While you’re writing that story, test out your compatibility with the topic, the genre and all that surrounds it. When you’re writing a book, you’ll need to spend a good deal of your time researching the topic. Do you enjoy reading about the topic you’ve chosen? Are you so interested that you become lost in it and move from source to source drinking in the facts that you find? Or are you bored with it in seconds and can’t wait for the research phase to be over? Your reaction makes a difference. And finding out that you’re not all that interested after all is better sooner than later.

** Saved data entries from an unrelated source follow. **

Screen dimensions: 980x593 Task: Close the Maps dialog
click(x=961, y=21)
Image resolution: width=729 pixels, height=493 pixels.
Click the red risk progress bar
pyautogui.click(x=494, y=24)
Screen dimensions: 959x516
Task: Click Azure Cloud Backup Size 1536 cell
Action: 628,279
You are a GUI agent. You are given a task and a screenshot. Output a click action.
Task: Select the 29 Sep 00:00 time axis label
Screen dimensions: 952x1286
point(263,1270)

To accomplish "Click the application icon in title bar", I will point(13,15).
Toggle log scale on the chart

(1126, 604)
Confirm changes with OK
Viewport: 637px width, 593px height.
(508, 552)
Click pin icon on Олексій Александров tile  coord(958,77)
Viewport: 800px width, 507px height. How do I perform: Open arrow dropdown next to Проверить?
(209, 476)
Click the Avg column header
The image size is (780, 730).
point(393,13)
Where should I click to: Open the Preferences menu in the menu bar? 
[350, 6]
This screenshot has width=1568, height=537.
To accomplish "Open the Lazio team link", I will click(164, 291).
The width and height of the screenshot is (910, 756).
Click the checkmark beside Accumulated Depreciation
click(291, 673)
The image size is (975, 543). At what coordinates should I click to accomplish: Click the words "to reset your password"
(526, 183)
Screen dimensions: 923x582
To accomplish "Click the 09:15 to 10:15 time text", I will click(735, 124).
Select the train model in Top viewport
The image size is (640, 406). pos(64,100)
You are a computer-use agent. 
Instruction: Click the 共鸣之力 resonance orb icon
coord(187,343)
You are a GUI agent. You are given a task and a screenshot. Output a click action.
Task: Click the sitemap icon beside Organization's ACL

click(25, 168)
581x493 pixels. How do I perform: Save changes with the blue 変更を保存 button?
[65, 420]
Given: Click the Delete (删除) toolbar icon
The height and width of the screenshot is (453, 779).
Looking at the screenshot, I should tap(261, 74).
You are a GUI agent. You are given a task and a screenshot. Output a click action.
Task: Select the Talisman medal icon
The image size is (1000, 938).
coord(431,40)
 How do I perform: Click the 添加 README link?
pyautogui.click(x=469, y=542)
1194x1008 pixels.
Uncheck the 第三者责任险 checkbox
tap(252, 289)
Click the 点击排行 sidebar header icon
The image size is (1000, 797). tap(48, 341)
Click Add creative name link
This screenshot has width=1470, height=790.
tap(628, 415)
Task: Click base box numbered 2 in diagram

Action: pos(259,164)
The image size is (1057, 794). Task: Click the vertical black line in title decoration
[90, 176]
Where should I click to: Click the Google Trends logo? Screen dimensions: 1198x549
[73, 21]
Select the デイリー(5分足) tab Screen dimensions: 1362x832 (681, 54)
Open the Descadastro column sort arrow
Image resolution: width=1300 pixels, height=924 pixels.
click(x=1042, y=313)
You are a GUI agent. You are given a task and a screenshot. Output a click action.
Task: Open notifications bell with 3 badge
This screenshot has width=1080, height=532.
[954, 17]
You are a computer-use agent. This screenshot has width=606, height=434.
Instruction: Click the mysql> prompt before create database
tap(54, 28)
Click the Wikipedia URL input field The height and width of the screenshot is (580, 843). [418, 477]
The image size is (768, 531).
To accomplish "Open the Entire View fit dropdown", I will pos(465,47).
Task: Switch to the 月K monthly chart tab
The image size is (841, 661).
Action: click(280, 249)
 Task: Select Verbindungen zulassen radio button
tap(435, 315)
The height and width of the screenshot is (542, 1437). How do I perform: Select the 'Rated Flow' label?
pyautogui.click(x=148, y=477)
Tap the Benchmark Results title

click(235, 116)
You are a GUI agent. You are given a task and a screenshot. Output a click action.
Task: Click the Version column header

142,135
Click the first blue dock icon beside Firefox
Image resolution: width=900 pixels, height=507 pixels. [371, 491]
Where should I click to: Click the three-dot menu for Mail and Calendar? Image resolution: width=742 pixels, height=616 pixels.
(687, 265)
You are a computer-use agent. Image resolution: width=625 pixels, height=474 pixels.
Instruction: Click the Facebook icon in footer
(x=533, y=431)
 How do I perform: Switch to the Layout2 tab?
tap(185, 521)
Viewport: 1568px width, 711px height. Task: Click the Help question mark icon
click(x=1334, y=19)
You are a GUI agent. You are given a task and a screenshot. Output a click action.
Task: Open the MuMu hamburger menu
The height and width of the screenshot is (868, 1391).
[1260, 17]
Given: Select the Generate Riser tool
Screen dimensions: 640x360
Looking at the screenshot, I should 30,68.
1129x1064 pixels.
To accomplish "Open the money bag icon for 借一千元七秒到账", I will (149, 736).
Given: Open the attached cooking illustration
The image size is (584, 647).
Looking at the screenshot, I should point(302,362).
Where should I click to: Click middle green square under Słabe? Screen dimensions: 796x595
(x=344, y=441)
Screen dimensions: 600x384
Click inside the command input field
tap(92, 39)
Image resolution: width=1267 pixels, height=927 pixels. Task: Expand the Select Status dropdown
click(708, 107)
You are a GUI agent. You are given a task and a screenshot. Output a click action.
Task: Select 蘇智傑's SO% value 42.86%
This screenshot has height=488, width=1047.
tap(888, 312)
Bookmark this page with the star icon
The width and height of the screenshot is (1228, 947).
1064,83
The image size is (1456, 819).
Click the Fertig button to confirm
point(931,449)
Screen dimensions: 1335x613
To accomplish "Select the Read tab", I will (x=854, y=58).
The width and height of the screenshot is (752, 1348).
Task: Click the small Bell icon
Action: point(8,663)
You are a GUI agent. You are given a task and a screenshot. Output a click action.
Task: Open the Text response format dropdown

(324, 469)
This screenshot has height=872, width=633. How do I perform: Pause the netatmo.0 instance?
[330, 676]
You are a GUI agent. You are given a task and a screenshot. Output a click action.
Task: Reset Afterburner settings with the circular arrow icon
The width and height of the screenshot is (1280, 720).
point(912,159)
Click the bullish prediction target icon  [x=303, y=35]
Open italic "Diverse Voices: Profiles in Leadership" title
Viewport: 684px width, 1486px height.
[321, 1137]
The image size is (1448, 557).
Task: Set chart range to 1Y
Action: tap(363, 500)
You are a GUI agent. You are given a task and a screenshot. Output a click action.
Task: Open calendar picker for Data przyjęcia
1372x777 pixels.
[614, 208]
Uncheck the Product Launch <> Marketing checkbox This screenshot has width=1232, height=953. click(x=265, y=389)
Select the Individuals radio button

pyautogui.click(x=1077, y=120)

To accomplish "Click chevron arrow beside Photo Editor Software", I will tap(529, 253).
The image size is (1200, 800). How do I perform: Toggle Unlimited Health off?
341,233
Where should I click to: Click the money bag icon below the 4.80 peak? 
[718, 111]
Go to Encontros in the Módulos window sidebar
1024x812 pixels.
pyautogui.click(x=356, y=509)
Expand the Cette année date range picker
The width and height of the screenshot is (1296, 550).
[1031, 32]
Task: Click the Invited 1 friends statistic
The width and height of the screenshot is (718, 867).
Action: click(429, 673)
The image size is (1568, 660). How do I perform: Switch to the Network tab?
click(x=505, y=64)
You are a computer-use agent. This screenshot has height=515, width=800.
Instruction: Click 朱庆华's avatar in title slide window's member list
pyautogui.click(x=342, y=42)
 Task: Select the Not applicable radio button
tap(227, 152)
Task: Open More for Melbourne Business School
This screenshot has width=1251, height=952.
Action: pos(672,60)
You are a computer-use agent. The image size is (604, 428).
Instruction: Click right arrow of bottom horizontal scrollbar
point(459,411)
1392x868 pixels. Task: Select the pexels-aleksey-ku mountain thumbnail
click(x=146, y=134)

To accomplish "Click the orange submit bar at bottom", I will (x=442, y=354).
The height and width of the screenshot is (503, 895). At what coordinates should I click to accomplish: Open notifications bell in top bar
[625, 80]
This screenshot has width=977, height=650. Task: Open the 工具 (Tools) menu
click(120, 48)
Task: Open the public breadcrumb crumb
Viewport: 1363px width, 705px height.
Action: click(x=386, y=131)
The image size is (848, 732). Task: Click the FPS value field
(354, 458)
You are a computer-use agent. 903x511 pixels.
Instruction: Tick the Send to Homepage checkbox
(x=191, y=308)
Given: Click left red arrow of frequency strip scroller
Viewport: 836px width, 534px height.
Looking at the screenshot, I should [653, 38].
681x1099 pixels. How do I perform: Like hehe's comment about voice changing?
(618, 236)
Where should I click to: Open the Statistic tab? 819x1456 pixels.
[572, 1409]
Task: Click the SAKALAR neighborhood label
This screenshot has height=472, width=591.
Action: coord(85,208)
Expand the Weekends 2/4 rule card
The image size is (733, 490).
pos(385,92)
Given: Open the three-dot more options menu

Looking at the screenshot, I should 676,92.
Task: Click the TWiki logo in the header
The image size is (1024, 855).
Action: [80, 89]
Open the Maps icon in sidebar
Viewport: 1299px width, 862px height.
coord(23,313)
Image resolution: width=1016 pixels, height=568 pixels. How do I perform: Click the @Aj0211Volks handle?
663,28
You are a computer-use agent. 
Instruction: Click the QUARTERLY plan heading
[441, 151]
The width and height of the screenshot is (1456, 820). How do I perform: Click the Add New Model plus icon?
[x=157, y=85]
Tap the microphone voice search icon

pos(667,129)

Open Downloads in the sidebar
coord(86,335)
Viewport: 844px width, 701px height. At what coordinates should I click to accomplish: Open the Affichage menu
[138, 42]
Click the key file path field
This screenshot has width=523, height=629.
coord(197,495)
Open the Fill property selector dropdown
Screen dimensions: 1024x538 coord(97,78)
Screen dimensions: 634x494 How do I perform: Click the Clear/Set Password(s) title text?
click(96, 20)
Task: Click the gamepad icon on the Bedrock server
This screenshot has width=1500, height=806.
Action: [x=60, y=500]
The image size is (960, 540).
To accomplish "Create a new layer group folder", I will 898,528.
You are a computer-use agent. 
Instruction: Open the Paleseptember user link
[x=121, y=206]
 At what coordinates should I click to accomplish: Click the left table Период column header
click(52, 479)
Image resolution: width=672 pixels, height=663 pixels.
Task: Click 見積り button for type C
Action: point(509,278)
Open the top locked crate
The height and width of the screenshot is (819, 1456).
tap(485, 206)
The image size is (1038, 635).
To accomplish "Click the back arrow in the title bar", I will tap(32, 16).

Time commitment is a huge factor in writing anything book length. A book can take months or years to write depending on the amount of time you spend on it daily. I found through writing during National Novel Writing Month, that I can accomplish a great volume of writing if I devote my life to it. When trying to write a novel in a month, I carry my writing with me everywhere and add sentences or paragraphs to it throughout the day. It takes some sort of scheduling to finish a book-length piece of writing.
So, think through your likes and dislikes and try out a few shorter pieces on your topic before you commit to going the distance.